Tutorial 11 - SED & AWK
Revision as of 12:55, 14 November 2021 by Jason Michael Carman (talk | contribs) (→INVESTIGATION 1: USING THE SED UTILITY)
Content under development
Contents
USING SED & AWK UTILTIES
Main Objectives of this Practice Tutorial
- Use the sed command to manipulate text contained in a file.
- List and explain several addresses and instructions associated with the sed command.
- Use the sed command as a filter with Linux pipeline commands.
- Use the awk command to manipulate text contained in a file.
- List and explain comparison operators, variables and actions associated with the awk command.
- Use the awk command as a filter with Linux pipeline commands.
Tutorial Reference Material
Course Notes |
Linux Command/Shortcut Reference | ||
Course Notes:
|
Text Manipulation | Commands
|
KEY CONCEPTS
Using the sed Utility
Usage:
Syntax: sed [-n] 'address instruction' filename
How it Works:
- The sed command reads all lines in the input file and will be exposed to the expression
(i.e. area contained within quotes) one line at a time. - The expression can be within single quotes or double quotes.
- The expression contains an address (match condition) and an instruction (operation).
- If the line matches the address, then it will perform the instruction.
- Lines will display be default unless the –n option is used to suppress default display
Address:
- Can use a line number, to select a specific line (for example: 5)
- Can specify a range of line numbers (for example: 5,7)
- Regular expressions are contained within forward slashes (e.g. /regular-expression/)
- Can specify a regular expression to select all lines that match a pattern (e.g /^[0-9].*[0-9]$/)
- If NO address is present, the instruction will apply to ALL lines
Instruction:
- Action to take for matched line(s)
- Refer to table on right-side for list of some
common instructions and their purpose
Using the awk Utility
Usage:
awk [-F] 'selection-criteria {action}’ file-name
How It Works:
- The awk command reads all lines in the input file and will be exposed to the expression (contained within quotes) for processing.

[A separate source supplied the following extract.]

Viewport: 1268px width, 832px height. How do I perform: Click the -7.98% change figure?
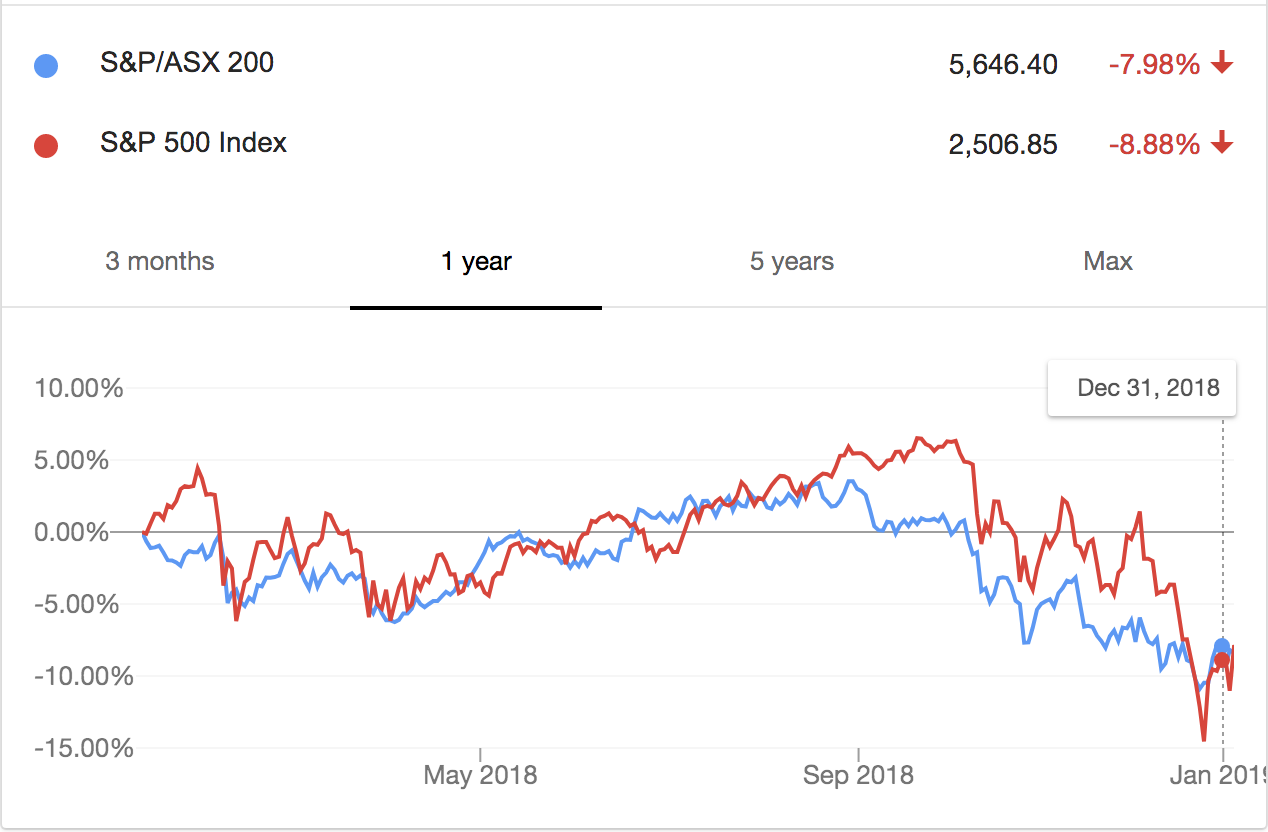1153,65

- The expression (contained in quotes) represents selection criteria, and action to execute contained within braces {}
- if selection criteria is matched, then action (between braces) is executed.
- The –F option can be used to specify the default field delimiter (separator) character
eg. awk –F”;” (would indicate a semi-colon delimited input file).
Selection Criteria
- You can use a regular expression, enclosed within slashes, as a pattern. For example: /pattern/
- The ~ operator tests whether a field or variable matches a regular expression. For example: $1 ~ /^[0-9]/
- The !~ operator tests for no match. For example: $2 !~ /line/
- You can perform both numeric and string comparisons using relational operators ( > , >= , < , <= , == , != ).

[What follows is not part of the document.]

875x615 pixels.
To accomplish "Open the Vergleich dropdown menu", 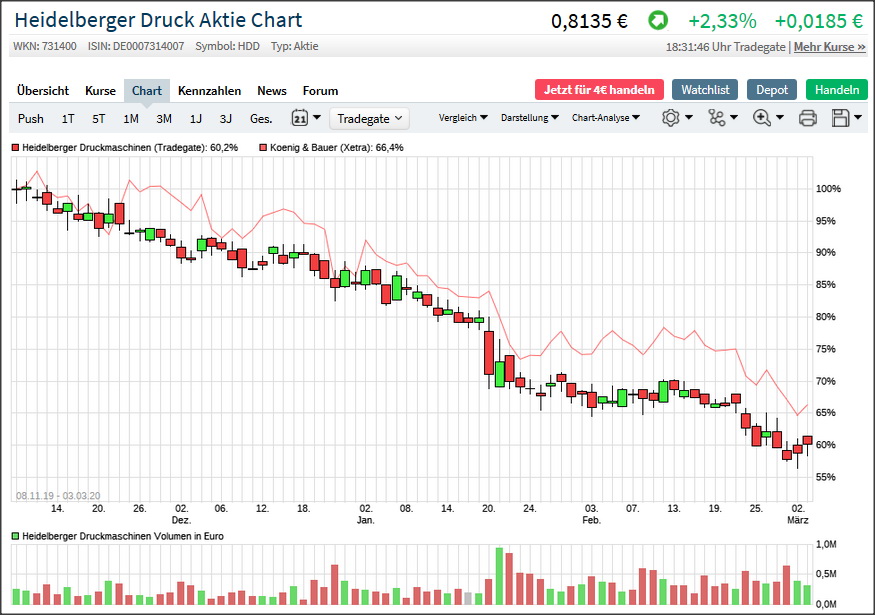I will (463, 118).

- You can combine any of the patterns using the Boolean operators || (OR) and && (AND).
- You can use built-in variables (like NR or "record number" representing line number) with comparison operators.
For example: NR >=1 && NR <= 5
Action (execution):
- Action to be executed is contained within braces {}
- The print command can be used to display text (fields).
- You can use parameters which represent fields within records (lines) within the expression of the awk utility.
- The parameter $0 represents all of the fields contained in the record (line).
- The parameters $1, $2, $3 … $9 represent the first, second and third to the 9th fields contained within the record.
- Parameters greater than nine requires the value of the parameter to be placed within braces (for example: ${10},${11},${12}, etc.)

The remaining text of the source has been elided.